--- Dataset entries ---
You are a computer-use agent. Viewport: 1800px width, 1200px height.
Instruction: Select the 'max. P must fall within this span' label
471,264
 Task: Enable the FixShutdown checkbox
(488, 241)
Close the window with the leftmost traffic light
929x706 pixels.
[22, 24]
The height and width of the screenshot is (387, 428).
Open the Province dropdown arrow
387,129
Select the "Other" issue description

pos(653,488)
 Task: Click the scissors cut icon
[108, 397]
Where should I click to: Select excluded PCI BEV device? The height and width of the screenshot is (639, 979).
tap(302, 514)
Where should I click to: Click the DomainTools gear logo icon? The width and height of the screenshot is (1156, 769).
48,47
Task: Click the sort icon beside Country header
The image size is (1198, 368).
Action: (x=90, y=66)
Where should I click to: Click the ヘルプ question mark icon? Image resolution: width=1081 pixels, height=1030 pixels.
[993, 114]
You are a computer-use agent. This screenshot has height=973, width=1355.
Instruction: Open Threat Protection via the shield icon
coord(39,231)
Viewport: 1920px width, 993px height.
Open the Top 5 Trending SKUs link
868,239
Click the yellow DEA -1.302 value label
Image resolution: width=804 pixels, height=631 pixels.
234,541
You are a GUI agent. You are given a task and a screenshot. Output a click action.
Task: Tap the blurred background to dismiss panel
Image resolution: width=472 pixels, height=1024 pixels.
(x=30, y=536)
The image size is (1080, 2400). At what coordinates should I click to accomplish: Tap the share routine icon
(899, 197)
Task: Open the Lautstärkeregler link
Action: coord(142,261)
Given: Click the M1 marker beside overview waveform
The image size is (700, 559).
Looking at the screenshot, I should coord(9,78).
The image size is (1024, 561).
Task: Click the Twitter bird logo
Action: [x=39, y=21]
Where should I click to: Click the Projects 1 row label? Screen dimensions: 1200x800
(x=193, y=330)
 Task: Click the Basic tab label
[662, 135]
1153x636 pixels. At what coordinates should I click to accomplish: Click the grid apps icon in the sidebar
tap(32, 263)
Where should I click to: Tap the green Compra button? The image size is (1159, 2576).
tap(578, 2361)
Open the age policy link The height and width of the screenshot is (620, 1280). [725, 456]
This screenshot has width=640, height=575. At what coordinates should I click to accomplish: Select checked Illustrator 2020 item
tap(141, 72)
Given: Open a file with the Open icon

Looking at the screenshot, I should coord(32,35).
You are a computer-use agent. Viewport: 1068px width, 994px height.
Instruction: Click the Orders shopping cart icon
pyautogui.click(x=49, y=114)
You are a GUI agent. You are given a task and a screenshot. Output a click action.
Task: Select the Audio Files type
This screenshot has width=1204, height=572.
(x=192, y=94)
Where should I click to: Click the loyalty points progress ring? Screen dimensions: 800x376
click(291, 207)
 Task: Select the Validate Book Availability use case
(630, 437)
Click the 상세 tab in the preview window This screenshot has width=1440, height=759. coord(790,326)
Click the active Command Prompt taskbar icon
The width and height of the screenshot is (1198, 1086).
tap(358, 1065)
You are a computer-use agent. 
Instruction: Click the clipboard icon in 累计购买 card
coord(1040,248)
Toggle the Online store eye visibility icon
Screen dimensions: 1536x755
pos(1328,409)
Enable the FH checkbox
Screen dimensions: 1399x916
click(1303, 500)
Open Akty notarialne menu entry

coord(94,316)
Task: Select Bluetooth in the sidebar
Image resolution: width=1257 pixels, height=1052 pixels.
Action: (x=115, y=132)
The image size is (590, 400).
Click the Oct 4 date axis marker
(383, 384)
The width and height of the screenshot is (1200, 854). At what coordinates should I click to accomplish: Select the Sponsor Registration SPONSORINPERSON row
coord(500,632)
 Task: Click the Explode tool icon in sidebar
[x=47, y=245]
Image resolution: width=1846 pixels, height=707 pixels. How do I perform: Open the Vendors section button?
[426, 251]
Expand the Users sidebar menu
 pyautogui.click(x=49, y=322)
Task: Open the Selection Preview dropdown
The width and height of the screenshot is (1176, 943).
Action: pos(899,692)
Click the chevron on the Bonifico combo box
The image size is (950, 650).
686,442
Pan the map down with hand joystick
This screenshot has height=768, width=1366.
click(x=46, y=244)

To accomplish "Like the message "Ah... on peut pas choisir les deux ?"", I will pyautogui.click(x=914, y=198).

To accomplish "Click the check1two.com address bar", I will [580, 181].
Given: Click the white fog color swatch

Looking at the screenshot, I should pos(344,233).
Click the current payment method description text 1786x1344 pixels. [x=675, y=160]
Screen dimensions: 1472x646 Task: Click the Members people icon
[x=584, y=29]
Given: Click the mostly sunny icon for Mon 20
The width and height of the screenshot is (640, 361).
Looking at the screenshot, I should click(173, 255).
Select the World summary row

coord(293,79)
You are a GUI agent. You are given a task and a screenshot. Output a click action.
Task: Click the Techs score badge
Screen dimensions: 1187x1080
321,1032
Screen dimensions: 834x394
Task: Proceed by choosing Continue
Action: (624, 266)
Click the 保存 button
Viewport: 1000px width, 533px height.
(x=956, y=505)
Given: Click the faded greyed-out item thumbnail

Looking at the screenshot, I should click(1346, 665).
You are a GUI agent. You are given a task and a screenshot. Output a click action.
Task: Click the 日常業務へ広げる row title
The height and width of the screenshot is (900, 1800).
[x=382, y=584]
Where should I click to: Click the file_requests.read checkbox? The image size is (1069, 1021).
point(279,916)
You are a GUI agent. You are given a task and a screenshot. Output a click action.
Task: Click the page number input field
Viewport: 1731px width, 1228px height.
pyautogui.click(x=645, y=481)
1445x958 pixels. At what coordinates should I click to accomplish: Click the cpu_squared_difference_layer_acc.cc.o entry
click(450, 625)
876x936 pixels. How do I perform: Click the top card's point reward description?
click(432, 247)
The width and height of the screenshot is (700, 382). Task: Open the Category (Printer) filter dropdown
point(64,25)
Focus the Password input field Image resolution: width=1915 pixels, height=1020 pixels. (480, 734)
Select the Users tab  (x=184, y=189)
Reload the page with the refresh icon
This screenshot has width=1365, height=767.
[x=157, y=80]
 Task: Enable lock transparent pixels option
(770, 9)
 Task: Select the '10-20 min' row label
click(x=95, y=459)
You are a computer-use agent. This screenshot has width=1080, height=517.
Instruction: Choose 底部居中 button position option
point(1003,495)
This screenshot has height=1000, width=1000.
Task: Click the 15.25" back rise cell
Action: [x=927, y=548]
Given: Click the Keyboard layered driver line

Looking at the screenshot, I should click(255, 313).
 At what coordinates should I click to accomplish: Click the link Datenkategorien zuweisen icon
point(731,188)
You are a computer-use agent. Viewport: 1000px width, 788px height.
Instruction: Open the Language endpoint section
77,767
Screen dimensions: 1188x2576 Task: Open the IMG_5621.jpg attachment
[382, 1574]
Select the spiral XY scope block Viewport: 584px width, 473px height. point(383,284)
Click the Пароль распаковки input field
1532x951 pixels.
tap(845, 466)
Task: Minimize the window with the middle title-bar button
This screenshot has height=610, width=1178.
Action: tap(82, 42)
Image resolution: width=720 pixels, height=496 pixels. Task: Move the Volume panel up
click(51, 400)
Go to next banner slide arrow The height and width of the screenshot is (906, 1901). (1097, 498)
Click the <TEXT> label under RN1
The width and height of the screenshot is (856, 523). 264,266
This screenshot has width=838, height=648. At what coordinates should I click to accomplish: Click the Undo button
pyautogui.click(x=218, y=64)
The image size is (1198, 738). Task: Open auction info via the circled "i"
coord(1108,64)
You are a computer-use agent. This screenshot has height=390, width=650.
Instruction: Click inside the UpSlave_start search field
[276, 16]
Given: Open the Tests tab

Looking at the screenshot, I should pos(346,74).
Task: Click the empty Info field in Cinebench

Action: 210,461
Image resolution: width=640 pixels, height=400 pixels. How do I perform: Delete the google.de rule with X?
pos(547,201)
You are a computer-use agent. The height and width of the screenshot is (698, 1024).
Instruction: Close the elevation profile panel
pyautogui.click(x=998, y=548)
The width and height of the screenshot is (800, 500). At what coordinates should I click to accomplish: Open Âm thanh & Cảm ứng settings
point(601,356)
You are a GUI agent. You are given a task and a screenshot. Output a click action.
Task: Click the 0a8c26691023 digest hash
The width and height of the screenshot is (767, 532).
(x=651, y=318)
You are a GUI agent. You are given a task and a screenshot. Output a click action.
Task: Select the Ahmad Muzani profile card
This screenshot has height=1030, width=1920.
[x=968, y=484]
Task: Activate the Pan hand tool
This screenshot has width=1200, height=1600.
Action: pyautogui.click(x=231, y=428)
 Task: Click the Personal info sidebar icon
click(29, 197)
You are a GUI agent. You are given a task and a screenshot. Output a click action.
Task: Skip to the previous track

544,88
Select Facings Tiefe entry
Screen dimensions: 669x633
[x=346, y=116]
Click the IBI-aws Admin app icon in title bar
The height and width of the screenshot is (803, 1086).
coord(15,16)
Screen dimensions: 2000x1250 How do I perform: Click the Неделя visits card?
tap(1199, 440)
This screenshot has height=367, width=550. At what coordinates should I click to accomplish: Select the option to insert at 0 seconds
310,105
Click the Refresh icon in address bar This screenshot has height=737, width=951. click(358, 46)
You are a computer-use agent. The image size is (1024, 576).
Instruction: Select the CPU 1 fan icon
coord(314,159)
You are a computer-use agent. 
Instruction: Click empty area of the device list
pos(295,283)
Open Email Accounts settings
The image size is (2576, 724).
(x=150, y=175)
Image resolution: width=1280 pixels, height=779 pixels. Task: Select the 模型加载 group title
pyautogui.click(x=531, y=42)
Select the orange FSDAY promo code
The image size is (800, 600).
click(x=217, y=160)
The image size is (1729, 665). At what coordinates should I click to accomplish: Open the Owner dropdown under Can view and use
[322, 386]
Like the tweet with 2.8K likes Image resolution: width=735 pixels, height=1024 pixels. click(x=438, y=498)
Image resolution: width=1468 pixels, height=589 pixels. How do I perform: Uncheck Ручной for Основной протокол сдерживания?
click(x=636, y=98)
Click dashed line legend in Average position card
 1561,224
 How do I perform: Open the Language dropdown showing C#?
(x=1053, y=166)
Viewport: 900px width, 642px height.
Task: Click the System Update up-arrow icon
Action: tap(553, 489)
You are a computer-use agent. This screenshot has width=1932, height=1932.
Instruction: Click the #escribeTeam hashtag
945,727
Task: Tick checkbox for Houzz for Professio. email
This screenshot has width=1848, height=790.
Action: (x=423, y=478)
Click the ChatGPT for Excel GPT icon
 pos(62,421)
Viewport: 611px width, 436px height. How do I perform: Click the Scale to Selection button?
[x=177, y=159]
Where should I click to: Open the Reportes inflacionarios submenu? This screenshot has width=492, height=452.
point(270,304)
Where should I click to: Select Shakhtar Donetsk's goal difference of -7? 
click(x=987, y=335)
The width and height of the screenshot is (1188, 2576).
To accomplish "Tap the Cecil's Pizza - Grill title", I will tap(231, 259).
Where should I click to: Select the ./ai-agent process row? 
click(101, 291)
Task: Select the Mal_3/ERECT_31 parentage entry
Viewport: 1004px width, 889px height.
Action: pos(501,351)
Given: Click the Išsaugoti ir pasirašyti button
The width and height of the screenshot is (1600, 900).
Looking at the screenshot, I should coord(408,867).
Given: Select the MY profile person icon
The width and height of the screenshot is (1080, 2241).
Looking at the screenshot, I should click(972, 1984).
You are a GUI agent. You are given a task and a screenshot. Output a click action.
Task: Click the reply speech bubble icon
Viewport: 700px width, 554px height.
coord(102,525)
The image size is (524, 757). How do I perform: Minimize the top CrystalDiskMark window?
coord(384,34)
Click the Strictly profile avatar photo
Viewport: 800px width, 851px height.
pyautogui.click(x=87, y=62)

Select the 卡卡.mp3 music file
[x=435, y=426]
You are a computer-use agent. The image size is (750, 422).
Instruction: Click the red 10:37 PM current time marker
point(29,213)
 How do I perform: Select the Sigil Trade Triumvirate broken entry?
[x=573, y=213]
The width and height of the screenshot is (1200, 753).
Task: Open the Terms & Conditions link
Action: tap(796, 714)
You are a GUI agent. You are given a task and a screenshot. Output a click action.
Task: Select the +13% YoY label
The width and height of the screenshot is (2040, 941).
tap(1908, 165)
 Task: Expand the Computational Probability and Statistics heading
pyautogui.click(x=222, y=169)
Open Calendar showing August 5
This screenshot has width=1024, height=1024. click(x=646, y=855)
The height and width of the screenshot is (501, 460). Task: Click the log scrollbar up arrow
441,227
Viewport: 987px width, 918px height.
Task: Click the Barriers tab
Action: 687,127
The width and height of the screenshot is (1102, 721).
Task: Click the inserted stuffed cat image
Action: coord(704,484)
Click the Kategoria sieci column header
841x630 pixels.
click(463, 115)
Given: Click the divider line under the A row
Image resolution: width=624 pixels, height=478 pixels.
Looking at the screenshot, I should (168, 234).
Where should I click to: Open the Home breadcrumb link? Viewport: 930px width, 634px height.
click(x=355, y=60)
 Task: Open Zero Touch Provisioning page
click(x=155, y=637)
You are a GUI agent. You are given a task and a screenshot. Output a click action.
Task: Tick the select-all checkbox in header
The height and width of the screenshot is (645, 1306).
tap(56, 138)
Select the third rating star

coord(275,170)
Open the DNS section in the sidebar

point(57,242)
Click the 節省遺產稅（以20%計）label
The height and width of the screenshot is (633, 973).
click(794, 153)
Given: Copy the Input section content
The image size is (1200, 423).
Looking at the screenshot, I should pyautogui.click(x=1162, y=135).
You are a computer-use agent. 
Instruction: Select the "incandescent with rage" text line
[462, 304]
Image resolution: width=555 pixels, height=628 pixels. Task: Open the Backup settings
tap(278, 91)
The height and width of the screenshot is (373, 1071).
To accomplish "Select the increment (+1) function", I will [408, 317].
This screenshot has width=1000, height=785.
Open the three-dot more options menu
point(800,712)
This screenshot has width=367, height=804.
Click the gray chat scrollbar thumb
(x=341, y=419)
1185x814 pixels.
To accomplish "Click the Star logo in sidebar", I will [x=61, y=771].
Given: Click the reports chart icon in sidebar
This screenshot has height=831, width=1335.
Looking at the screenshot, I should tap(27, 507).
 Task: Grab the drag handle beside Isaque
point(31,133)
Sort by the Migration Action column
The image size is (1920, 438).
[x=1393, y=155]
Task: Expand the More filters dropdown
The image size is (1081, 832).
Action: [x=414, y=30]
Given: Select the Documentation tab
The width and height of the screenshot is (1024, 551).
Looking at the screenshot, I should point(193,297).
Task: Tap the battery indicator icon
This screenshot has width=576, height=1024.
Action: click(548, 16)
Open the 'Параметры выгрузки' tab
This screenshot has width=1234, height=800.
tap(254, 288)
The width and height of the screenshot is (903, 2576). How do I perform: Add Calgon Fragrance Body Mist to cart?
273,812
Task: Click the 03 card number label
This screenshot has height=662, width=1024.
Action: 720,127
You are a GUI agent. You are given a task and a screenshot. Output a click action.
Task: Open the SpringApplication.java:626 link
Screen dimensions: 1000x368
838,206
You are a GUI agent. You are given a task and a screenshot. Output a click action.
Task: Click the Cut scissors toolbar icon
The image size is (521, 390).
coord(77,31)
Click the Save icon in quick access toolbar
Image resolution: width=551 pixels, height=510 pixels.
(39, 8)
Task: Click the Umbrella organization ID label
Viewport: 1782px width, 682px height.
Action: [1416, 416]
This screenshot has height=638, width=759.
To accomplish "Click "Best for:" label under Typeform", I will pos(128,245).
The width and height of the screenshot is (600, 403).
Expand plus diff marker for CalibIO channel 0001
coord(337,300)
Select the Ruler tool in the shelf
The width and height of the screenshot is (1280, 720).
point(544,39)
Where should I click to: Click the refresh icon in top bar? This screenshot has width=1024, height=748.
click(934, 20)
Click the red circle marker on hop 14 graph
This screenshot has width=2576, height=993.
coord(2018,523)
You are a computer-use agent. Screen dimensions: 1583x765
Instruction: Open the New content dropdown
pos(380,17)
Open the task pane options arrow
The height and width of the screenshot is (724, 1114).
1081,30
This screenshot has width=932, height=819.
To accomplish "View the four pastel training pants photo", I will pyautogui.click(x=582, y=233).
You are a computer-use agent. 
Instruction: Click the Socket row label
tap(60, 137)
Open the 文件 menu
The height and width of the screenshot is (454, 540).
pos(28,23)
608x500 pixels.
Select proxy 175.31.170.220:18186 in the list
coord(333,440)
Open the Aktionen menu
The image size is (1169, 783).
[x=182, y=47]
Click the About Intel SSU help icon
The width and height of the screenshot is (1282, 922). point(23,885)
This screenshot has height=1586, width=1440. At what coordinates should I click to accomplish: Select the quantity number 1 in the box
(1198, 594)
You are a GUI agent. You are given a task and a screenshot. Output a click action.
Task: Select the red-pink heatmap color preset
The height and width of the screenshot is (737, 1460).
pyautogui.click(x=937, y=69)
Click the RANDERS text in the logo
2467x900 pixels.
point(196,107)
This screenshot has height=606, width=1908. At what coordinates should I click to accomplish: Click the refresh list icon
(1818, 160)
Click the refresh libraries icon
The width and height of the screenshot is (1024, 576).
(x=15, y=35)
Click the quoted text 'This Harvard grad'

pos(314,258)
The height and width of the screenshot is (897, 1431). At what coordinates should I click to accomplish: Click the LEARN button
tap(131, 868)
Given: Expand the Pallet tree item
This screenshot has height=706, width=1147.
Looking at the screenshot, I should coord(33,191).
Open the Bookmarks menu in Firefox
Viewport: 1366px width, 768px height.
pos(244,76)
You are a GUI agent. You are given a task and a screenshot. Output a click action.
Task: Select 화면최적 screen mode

--- WHAT TO PRODUCE ---
Copy out, word for word, the part of the entries above that begins at the line with "The image size is (2576, 724)." and ends at the line with "Given: Select the MY profile person icon", including both.

--- RESULT ---
The image size is (2576, 724).
(x=150, y=175)
Image resolution: width=1280 pixels, height=779 pixels. Task: Select the 模型加载 group title
pyautogui.click(x=531, y=42)
Select the orange FSDAY promo code
The image size is (800, 600).
click(x=217, y=160)
The image size is (1729, 665). At what coordinates should I click to accomplish: Open the Owner dropdown under Can view and use
[322, 386]
Like the tweet with 2.8K likes Image resolution: width=735 pixels, height=1024 pixels. click(x=438, y=498)
Image resolution: width=1468 pixels, height=589 pixels. How do I perform: Uncheck Ручной for Основной протокол сдерживания?
click(x=636, y=98)
Click dashed line legend in Average position card
 1561,224
 How do I perform: Open the Language dropdown showing C#?
(x=1053, y=166)
Viewport: 900px width, 642px height.
Task: Click the System Update up-arrow icon
Action: tap(553, 489)
You are a computer-use agent. This screenshot has width=1932, height=1932.
Instruction: Click the #escribeTeam hashtag
945,727
Task: Tick checkbox for Houzz for Professio. email
This screenshot has width=1848, height=790.
Action: (x=423, y=478)
Click the ChatGPT for Excel GPT icon
 pos(62,421)
Viewport: 611px width, 436px height. How do I perform: Click the Scale to Selection button?
[x=177, y=159]
Where should I click to: Open the Reportes inflacionarios submenu? This screenshot has width=492, height=452.
point(270,304)
Where should I click to: Select Shakhtar Donetsk's goal difference of -7? 
click(x=987, y=335)
The width and height of the screenshot is (1188, 2576).
To accomplish "Tap the Cecil's Pizza - Grill title", I will tap(231, 259).
Where should I click to: Select the ./ai-agent process row? 
click(101, 291)
Task: Select the Mal_3/ERECT_31 parentage entry
Viewport: 1004px width, 889px height.
Action: pos(501,351)
Given: Click the Išsaugoti ir pasirašyti button
The width and height of the screenshot is (1600, 900).
Looking at the screenshot, I should coord(408,867).
Given: Select the MY profile person icon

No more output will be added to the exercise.